▶ _Work required_
In the listing below, find the line containing "Task: Click the Şans Çarkı wheel icon" and the line containing "You are a computer-use". Repeat exactly those two lines and every line between them, nothing more.

▶ _Extracted entries_
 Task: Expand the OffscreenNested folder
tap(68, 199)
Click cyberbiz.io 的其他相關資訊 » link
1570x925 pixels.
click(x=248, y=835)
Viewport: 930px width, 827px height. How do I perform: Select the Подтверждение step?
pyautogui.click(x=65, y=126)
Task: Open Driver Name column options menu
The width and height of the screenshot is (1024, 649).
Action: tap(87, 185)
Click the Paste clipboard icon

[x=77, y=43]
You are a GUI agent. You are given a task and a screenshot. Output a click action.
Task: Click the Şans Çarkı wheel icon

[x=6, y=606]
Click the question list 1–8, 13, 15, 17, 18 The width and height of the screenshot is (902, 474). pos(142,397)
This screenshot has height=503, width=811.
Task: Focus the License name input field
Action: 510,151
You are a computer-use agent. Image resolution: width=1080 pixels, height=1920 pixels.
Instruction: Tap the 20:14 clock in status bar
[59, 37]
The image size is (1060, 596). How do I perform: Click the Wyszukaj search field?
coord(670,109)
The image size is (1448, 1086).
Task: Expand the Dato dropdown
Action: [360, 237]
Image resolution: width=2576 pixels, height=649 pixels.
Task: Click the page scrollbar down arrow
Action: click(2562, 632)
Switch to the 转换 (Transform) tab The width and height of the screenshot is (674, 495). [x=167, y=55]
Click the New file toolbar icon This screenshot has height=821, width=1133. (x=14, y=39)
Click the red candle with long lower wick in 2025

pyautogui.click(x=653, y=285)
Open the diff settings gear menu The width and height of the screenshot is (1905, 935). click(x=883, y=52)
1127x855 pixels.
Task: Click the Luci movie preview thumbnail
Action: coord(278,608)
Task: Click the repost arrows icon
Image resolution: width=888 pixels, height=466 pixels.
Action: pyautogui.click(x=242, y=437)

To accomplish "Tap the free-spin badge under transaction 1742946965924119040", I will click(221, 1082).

▶ _Solution to the problem_
Task: Click the Şans Çarkı wheel icon

[x=6, y=606]
Click the question list 1–8, 13, 15, 17, 18 The width and height of the screenshot is (902, 474). pos(142,397)
This screenshot has height=503, width=811.
Task: Focus the License name input field
Action: 510,151
You are a computer-use agent. Image resolution: width=1080 pixels, height=1920 pixels.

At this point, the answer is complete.